** begin **

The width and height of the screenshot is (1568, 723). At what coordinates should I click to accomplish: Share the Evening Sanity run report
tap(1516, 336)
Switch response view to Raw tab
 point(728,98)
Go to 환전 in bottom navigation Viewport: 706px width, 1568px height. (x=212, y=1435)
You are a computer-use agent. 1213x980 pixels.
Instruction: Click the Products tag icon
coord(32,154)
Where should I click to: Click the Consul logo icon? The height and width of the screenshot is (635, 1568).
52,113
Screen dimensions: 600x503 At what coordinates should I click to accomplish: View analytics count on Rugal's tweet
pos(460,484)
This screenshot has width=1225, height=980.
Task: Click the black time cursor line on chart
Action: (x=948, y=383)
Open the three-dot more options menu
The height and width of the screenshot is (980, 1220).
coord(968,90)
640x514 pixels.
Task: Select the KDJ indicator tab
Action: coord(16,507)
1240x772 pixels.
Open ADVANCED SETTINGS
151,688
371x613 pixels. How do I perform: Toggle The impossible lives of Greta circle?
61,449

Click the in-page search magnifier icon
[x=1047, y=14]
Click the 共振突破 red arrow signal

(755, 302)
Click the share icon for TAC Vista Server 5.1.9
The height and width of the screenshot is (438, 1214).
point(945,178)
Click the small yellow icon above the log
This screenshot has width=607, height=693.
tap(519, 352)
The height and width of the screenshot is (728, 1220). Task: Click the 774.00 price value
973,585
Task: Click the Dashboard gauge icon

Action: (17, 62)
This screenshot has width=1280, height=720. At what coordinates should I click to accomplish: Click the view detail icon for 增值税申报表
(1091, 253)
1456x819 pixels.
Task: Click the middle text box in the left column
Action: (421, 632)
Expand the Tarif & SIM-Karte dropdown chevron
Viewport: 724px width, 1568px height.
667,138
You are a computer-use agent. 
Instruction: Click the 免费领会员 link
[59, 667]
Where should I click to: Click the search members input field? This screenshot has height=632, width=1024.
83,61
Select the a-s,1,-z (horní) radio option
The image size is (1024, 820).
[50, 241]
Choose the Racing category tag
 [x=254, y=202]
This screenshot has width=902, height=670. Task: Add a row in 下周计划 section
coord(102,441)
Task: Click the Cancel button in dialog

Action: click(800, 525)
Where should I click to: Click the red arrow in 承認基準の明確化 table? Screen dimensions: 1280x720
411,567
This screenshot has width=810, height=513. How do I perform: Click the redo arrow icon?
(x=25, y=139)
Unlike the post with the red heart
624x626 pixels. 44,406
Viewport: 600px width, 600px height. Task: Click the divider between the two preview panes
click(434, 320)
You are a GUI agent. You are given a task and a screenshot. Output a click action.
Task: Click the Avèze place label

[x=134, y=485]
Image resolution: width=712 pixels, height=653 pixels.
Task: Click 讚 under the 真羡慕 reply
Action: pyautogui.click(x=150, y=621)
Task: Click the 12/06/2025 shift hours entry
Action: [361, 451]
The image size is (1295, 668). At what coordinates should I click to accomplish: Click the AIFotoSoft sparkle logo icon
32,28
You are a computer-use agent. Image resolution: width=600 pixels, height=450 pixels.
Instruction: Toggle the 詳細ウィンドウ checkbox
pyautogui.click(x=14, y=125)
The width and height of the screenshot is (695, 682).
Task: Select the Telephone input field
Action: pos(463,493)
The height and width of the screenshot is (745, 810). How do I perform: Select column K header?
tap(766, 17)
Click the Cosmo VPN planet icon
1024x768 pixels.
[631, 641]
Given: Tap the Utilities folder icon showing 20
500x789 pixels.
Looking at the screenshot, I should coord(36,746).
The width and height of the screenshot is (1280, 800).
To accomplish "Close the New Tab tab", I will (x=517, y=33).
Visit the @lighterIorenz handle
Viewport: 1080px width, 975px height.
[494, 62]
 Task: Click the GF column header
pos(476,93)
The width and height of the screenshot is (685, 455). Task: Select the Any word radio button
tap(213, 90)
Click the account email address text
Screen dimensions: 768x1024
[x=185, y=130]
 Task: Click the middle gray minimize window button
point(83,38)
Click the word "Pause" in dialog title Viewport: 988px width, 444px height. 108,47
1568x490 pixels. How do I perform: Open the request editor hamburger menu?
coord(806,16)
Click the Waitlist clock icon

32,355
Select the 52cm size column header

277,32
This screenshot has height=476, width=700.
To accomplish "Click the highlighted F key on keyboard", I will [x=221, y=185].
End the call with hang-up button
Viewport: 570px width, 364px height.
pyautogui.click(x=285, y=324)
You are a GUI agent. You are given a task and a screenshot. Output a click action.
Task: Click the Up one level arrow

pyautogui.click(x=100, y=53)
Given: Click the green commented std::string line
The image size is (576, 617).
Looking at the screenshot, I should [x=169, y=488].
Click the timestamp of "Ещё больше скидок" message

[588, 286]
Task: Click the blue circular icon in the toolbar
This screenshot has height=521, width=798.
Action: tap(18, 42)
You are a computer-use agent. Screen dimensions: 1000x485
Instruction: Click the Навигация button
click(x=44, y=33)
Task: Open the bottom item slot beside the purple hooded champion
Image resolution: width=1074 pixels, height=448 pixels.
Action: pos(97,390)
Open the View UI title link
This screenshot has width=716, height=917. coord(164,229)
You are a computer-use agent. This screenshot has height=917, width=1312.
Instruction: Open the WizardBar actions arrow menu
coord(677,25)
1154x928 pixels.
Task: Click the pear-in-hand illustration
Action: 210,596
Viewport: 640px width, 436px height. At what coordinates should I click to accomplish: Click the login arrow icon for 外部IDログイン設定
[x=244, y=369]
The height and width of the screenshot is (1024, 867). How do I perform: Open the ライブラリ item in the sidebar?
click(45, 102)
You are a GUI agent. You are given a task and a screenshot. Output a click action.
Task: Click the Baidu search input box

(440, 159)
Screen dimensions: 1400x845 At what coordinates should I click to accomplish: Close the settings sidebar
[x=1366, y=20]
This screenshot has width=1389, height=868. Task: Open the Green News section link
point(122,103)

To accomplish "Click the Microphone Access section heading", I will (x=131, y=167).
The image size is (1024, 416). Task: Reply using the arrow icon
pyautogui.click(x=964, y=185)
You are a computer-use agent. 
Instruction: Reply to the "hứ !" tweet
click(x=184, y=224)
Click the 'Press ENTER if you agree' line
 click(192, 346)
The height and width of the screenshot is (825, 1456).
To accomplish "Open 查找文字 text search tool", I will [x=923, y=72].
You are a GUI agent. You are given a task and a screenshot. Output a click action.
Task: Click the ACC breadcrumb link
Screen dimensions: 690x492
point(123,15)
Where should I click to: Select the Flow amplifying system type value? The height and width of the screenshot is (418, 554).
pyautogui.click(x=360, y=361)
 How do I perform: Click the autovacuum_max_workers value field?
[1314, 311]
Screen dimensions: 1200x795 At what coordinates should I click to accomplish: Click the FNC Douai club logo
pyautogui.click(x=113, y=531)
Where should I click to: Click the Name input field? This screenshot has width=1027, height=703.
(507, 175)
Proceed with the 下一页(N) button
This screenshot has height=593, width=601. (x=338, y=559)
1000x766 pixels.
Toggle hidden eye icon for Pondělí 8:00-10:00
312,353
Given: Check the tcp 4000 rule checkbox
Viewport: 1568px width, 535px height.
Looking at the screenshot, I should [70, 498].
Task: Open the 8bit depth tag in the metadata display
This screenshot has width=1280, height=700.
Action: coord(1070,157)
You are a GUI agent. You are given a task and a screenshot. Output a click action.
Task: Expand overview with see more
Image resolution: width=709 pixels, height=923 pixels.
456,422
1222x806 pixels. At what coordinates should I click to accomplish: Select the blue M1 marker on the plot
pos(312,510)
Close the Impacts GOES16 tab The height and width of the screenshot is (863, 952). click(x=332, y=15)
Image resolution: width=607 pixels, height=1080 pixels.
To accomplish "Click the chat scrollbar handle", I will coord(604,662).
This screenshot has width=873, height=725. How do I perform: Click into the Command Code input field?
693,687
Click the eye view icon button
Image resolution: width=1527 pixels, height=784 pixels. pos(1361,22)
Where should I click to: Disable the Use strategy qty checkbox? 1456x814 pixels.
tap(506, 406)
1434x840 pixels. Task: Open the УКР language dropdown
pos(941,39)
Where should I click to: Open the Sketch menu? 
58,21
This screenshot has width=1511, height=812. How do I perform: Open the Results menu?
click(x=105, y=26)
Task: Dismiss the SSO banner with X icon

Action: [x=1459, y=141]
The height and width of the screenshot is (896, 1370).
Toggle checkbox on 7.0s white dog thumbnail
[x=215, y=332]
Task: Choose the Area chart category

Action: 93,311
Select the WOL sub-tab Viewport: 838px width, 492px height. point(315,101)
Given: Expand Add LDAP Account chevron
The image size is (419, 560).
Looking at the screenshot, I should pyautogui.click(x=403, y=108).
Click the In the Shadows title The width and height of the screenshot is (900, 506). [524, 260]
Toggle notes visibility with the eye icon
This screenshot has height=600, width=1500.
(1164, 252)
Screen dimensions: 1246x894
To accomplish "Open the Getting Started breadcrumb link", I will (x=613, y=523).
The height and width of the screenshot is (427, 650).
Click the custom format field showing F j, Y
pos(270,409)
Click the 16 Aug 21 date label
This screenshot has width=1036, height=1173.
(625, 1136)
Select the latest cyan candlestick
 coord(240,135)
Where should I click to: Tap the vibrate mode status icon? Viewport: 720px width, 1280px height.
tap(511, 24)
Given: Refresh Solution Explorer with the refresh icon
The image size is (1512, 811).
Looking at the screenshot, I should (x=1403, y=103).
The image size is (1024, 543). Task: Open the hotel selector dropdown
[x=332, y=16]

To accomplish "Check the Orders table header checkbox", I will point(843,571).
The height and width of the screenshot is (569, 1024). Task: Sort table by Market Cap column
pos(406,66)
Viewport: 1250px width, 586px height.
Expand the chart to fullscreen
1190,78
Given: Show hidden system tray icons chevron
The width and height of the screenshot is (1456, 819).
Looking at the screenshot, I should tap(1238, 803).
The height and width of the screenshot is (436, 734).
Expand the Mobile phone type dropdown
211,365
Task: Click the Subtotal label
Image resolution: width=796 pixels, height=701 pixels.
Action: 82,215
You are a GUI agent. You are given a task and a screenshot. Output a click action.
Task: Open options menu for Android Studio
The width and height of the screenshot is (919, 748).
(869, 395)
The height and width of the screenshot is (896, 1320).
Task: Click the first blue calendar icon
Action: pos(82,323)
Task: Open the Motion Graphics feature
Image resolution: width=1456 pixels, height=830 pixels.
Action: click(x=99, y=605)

** end **

## DESCRIPTION OF THE TASK
Copy the stretch of the data from the line containing "The height and width of the screenshot is (427, 650)." through the line containing "coord(240,135)" verbatim, including both of those lines.

## FINAL RESULT
The height and width of the screenshot is (427, 650).
Click the custom format field showing F j, Y
pos(270,409)
Click the 16 Aug 21 date label
This screenshot has width=1036, height=1173.
(625, 1136)
Select the latest cyan candlestick
 coord(240,135)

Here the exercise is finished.